▶ **TASK OBJECTIVE**: Reproduce the rows verbatim, starting at the line that contains "You are a computer-use agent." and ending at the line that contains "Action: [443, 145]", both lines included.

▶ **INFORMATION GIVEN**:
━━━━━━━━━━━━━━━━━━━━━━━━━━━━━━
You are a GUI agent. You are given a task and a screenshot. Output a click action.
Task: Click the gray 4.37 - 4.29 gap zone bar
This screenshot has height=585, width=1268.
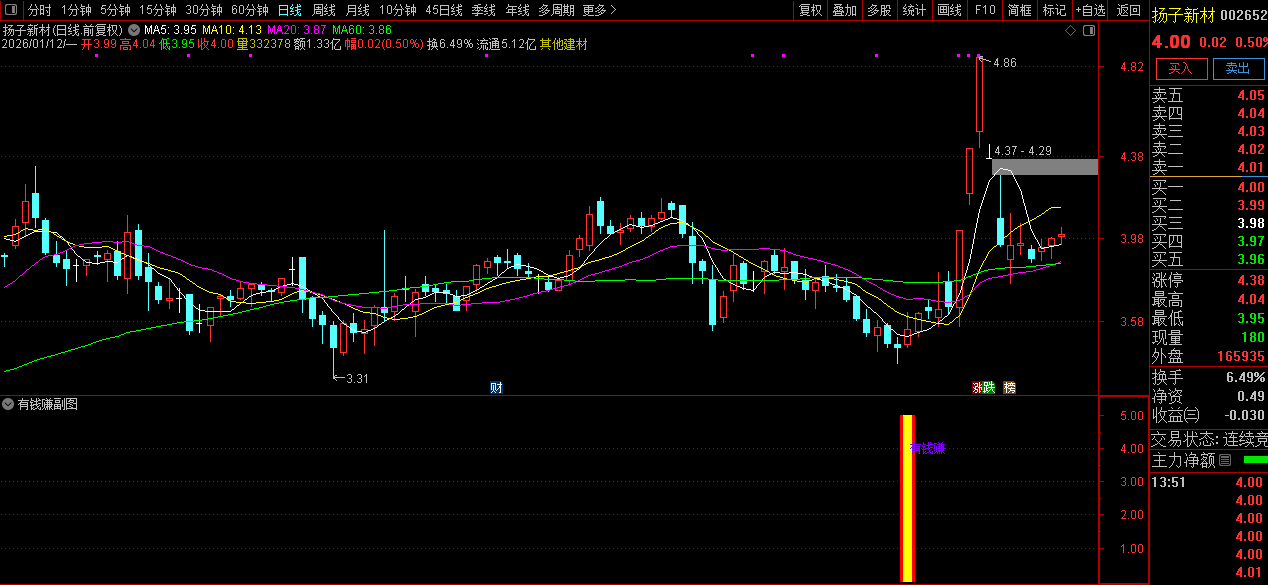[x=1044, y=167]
━━━━━━━━━━━━━━━━━━━━━━━━━━━━━━
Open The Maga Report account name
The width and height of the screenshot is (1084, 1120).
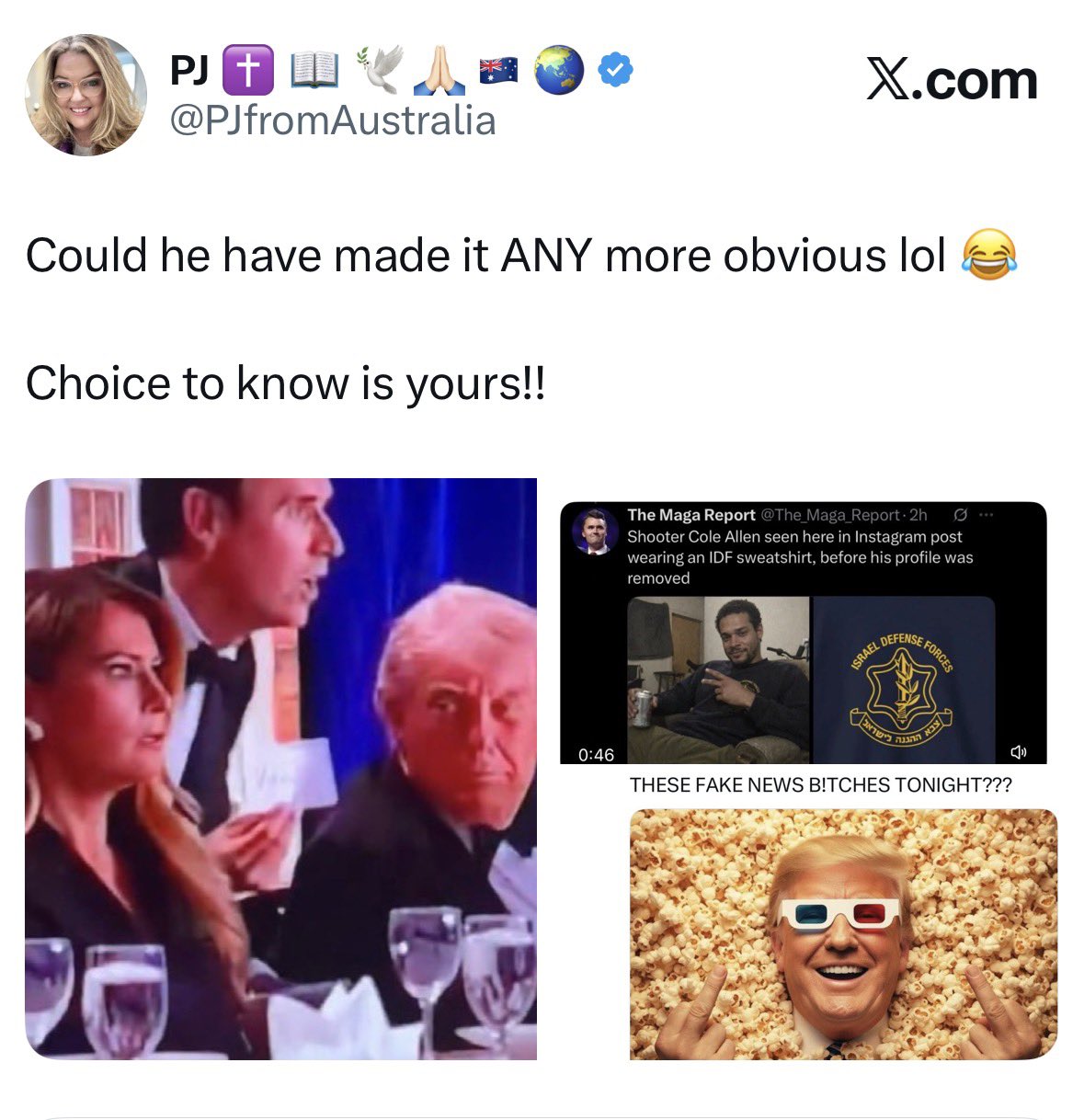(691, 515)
━━━━━━━━━━━━━━━━━━━━━━━━━━━━━━
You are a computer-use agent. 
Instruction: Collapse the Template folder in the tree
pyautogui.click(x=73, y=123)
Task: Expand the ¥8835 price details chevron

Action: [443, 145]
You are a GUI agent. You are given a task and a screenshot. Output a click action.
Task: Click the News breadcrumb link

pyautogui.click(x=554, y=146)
━━━━━━━━━━━━━━━━━━━━━━━━━━━━━━
▶ **WRITTEN RESPONSE**:
You are a computer-use agent. 
Instruction: Collapse the Template folder in the tree
pyautogui.click(x=73, y=123)
Task: Expand the ¥8835 price details chevron

Action: [443, 145]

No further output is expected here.